Hey Beauties, a slightly different and non-beauty focused post from me, which I hope you will still enjoy reading! (Having said this, some of you may completely disagree with what I'm going to write about but please don't be offended!)
Now I've been on more dates than I'd like to admit over the past few years, some great, some pretty dire! Either way they never really seem to work out and I wasn't sure why (apart from some men just being idiots!)
But then my friend told me about a dating advice book that her friend swears by, and how her friend always had boyfriends/men chasing after her. She then bought this book for herself and for me, and it has totally changed our outlook on dating! We found out just how many times we had gone wrong, and broken 'the rules'!
Now you can get a pretty good idea of what the rules are just by reading the names of some of the chapters....for example:
- Don't talk to a man first (and don't ask him to dance)
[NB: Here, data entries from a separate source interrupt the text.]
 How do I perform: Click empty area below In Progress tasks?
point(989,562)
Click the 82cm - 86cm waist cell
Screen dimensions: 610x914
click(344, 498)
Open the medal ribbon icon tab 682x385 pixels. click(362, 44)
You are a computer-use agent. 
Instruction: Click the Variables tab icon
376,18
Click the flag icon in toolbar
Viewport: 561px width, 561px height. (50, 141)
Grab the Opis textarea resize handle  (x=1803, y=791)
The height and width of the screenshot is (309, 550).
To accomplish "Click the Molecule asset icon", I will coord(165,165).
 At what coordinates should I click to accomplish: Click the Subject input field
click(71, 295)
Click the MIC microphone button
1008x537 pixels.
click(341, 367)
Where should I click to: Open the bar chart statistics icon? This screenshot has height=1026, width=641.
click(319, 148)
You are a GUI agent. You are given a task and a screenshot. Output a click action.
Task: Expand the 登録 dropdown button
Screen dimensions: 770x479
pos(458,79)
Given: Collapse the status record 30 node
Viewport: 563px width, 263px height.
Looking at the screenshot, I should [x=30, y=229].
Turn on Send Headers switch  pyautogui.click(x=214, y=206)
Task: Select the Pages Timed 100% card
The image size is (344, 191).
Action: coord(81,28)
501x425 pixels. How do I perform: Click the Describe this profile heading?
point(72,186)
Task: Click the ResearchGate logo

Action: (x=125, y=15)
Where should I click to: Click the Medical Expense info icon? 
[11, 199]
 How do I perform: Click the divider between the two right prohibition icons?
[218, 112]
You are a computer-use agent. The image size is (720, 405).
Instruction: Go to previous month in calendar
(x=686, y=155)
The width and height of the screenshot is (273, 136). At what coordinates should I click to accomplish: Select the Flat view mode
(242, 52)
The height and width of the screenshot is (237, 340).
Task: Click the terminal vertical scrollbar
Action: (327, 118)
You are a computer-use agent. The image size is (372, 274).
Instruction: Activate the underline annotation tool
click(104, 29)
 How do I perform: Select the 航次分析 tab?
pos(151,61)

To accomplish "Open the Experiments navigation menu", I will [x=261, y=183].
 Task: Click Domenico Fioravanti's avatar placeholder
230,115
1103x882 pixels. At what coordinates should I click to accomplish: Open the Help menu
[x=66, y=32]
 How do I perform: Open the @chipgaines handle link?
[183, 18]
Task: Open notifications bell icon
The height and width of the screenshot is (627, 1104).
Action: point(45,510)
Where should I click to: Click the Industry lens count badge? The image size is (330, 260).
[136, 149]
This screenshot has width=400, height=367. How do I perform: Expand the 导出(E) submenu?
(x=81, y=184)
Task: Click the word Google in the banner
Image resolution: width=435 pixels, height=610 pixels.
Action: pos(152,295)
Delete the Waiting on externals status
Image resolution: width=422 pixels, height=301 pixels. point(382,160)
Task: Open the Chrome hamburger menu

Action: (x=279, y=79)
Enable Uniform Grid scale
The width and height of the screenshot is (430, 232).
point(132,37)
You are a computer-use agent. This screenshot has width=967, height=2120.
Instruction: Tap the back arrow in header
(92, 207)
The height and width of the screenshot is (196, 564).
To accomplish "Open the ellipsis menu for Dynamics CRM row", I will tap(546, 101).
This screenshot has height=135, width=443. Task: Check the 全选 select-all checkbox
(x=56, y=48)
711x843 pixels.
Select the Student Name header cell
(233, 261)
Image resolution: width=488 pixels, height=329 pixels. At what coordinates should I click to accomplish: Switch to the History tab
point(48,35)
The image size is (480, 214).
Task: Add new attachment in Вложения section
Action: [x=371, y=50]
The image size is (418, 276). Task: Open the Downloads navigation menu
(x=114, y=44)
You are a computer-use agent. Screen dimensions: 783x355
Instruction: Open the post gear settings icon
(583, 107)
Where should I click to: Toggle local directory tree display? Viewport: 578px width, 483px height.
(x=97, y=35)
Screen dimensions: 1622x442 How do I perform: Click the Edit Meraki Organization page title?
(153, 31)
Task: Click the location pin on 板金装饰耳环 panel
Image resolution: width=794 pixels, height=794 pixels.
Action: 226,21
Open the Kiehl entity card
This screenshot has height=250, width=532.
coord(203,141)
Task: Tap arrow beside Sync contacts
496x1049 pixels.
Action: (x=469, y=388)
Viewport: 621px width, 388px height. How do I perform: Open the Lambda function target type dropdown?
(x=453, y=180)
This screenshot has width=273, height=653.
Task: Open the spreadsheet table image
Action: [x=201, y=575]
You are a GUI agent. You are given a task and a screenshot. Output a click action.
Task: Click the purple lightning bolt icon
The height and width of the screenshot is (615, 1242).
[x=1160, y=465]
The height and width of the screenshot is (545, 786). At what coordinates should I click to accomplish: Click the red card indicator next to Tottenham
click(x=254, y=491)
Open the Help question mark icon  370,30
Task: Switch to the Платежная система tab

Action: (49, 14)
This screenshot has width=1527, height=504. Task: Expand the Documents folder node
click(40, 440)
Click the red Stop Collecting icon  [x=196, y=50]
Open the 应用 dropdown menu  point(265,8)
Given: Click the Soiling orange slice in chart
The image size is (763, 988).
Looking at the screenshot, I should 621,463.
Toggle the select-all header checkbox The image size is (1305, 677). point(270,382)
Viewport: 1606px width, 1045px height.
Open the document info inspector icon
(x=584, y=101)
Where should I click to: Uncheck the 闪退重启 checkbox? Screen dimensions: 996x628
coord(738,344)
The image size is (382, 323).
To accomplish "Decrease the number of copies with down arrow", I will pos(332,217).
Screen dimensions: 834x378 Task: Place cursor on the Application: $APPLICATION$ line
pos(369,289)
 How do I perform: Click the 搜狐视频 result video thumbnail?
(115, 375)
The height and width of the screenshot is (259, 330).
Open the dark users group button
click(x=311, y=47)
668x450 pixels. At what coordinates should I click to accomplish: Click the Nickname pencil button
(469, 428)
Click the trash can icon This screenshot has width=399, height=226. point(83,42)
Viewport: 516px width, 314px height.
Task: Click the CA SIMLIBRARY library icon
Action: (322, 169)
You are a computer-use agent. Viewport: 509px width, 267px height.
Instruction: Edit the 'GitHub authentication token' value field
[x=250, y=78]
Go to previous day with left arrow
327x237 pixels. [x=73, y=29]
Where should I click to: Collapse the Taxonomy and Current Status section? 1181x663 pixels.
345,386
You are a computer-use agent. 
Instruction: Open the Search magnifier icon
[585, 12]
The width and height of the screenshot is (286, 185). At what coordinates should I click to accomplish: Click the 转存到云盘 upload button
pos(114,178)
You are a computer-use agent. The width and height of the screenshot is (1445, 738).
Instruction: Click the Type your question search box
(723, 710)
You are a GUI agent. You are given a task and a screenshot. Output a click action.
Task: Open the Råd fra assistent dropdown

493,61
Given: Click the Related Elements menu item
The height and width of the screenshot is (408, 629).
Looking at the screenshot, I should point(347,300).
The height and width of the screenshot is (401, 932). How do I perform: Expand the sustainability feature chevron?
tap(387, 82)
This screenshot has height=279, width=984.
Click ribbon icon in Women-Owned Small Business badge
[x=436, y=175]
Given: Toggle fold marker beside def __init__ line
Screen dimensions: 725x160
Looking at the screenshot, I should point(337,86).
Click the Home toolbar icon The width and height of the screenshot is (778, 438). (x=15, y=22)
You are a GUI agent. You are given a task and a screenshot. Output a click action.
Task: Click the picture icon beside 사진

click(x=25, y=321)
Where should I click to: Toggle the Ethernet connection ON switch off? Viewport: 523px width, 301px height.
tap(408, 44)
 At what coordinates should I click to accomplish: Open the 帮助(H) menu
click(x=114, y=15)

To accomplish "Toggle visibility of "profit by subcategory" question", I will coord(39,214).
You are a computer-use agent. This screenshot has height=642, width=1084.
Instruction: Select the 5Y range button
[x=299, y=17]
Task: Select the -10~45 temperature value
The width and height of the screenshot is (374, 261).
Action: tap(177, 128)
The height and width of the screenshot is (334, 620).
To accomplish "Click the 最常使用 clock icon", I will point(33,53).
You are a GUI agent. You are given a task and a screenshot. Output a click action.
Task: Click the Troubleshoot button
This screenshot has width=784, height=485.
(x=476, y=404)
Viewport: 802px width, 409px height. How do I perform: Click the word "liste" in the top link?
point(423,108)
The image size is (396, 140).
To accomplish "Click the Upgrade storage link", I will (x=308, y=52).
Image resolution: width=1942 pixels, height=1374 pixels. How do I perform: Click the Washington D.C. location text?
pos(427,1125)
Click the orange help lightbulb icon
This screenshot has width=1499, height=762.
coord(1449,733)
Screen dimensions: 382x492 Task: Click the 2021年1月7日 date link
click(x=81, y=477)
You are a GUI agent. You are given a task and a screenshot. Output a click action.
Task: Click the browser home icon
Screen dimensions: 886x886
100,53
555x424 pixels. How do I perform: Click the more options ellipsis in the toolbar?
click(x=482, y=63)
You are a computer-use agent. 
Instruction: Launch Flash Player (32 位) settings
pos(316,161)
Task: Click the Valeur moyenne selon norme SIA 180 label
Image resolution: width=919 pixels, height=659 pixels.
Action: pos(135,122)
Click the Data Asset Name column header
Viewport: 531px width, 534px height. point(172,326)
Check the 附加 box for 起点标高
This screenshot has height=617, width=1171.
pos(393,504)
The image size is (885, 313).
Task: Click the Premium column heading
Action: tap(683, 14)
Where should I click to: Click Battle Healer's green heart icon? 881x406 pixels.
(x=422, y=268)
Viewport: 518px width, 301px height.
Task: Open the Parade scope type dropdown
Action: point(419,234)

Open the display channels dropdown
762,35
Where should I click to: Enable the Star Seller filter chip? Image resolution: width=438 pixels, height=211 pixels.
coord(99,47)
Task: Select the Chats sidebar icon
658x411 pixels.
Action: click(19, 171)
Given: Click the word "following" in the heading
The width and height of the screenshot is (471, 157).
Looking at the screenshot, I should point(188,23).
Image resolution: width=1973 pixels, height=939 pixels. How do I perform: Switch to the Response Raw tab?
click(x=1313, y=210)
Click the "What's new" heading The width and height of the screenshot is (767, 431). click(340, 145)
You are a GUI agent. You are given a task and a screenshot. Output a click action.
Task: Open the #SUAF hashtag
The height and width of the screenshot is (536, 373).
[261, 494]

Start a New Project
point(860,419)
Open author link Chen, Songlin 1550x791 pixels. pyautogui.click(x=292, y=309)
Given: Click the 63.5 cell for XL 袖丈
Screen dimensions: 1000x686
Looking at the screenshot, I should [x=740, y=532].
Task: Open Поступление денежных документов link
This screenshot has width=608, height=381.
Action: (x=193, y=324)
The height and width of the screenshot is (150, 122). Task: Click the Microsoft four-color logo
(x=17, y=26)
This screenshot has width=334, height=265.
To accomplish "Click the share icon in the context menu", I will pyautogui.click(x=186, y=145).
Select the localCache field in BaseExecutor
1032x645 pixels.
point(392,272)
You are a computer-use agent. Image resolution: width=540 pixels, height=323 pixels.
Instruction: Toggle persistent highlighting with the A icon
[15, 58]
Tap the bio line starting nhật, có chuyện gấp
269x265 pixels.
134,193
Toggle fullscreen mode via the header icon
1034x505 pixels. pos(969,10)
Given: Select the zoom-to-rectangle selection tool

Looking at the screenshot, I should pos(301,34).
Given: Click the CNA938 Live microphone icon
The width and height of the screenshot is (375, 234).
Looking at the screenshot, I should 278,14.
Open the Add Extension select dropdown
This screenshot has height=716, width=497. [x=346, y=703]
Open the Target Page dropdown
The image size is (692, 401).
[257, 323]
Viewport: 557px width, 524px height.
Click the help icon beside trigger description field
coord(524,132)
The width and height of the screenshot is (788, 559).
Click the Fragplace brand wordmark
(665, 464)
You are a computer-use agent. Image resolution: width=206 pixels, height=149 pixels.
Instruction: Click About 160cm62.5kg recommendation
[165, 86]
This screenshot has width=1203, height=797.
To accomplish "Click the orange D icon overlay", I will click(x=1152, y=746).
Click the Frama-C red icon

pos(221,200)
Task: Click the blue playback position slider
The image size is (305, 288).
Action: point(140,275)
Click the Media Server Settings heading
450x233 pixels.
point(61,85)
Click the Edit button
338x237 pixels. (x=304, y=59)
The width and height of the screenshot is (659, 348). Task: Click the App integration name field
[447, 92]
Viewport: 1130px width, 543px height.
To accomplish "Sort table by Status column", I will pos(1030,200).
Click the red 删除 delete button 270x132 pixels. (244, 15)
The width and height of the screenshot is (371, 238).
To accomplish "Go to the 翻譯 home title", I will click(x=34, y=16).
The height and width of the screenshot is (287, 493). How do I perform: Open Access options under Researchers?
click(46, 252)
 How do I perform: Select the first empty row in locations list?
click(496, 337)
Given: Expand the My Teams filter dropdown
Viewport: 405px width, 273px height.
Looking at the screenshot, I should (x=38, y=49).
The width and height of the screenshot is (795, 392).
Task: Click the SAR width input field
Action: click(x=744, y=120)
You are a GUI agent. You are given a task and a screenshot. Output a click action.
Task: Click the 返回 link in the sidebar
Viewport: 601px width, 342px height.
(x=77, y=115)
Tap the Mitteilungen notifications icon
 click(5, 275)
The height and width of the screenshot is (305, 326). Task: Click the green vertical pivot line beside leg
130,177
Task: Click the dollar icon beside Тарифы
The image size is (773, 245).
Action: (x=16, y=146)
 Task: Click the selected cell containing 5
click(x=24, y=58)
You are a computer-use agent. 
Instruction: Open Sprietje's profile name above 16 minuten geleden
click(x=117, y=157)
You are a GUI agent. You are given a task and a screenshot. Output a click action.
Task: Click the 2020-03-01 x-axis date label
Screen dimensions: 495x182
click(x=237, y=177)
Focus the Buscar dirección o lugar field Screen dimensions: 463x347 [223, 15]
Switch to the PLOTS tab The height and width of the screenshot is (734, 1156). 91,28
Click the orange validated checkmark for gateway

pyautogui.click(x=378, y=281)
- Don't stare at men or talk too much
- Don't meet him halfway or go dutch on a date
- Don't call him and rarely return his calls
- Always end phone calls first
- Don't accept a Saturday night date after Wednesday
- Always end the date first
- Don't see him more than once or twice a week
- No more than kissing on the first date
- Don't rush into sex
- Don't open up too fast
- Be honest but mysterious
Now the main message of this book is a simple one: 'play hard to get'. I always wondered if playing hard to get was the best thing to do when you like someone, and now I really believe it is. Men love a challenge - it's human nature and instinct - which is why this book claims that the rules work on ALL men.
Some of the book is a bit cringey. It is written by 2 American woman and they say some funny things which are quite entertaining. It starts off by telling you to 'be a creature unlike any other', but this basically means that you need to be different from other girls. You never chase men. You're mysterious and you leave them wanting more after a date. You're happy and busy all the time. You're a challenge.
Have you ever found that when you first meet a guy who is interested in you, he acts really keen at first, always texting you and asking you out? At first you're not so sure about him and don't act that keen. But then you give him a chance, go on a date or two and start to like him more? Then as you become more keen, does he then get LESS keen? It's because you are no longer a challenge to him. Once he knows that you are really into him and will drop everything to see him, he will become bored. He will want a new challenge and look elsewhere. I find this has happened with me many times in the past. I start to text him more, sometimes first, I think about him all the time and make sure I'm always available to see him. Then gradually he loses interest and stops messaging me. The challenge and excitement has been lost.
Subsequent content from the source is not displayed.